This suggests an interesting situation. It suggests that a corporation can be sued for something that isn't actually true. It suggests that, even though II trades haven't been diminished (let's assume they haven't been diminished for argument's sake), if people have been told they've been diminished then a suit can be brought for damages caused as a result of that diminishment (that never happened).

I'm struggling to imagine a court in the US that would uphold that kind of suit....but then I'm no lawyer


----------



## puckmanfl (May 29, 2014)

good afternoon...

truth has nothing to do with it...

It is the perceptions of 12 Humans sitting in a jury box!!!!


These are the same courts, that upheld the "hot coffee" spill was  the defendants fault!!!!

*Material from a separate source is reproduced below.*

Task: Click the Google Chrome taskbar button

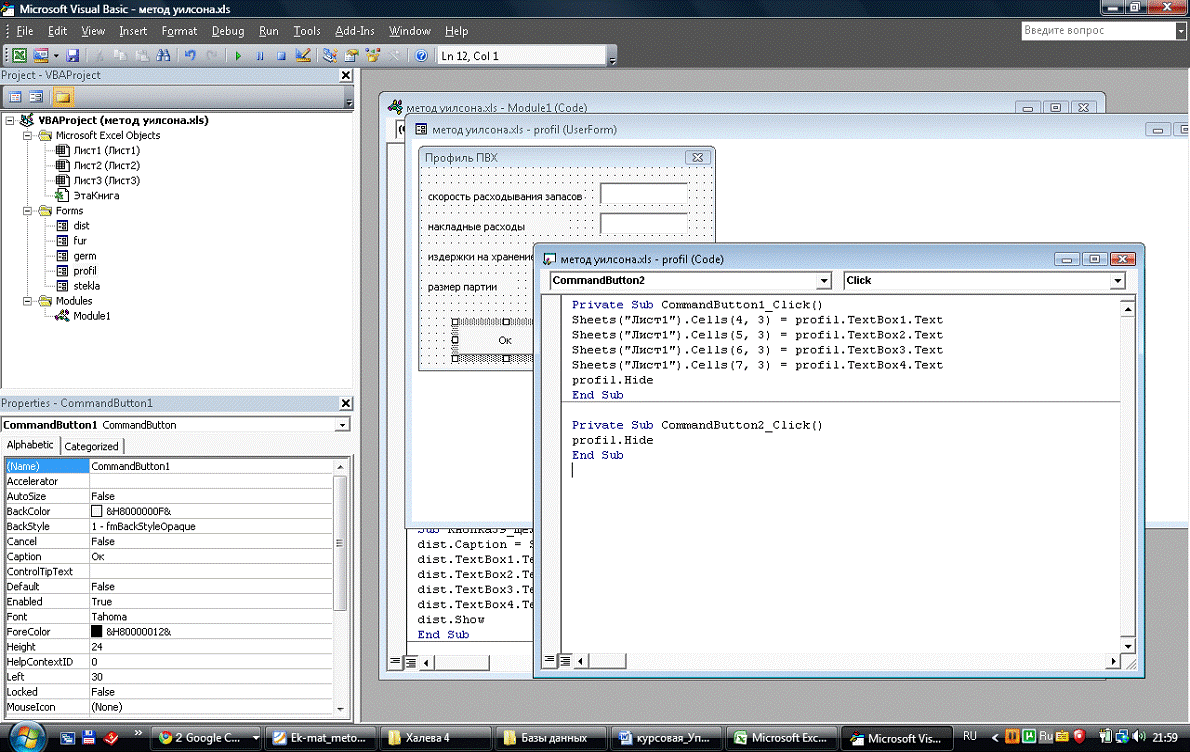Action: (x=207, y=738)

the only point I am trying to make is  Plaintiff feels defendant has diminished value.  Defendant's employees are telling prospective customers that this is true!!!  to a jury, that goes a long way!!!


----------



## Beefnot (May 29, 2014)

puckmanfl said:


> good afternoon...
> 
> truth has nothing to do with it...
> 
> ...


 
By the way, you should watch the documentary "Hot Coffee".  I felt the same way as you about that case until I watched it.


----------



## puckmanfl (May 29, 2014)

good afternoon....

In closing my commentary on this subject...

I can see the defendant's attorney in closing telling the jurors

"If the Timeshare doesn't fit, you must acquit"

I still love my Marriott Timeshare!!!!


----------



## Ralph Sir Edward (May 31, 2014)

If they wanted to win a class-action lawsuit, they need to catch Marriott in an error in their own documentation. Otherwise it's a he said, she said, situation.

Here is a sample.

A weeks owner has a Red/Platinum season that is a multi-split season, with 2 weeks at the end of the year as part of the season.

So far, so good? There are multiple Marriott timeshares with this setup.

The owner is sold a guaranteed week somewhere inside the season. (Not a fixed week, so it could be anywhere inside the season.) I don't think anyone here could argue against this point.

They are also guaranteed the access to try and book any week inside the season. Once again, I don't think anyone here would argue against this.

Both claims are in the docs.

Finally, Marriott will reclaim any week not book inside a window (which may vary from complex to complex (usually 60-75 days). Once again, inside the docs.

This leads to the following situation. Somebody tries to book week 52. They don't get it, too many people trying to book that week. Answer - book another week...

But can you?

Since you had to wait to 52 weeks before the week to try to book the week 52, _you can't book inside the first 2 months or so, because they are inside the reclaim window_.

Doesn't matter? If it is a fully sold timeshare, there are no other weeks to make up for the claimed week (inside those first 2 months or so). Therefore, the person is denied his/her week...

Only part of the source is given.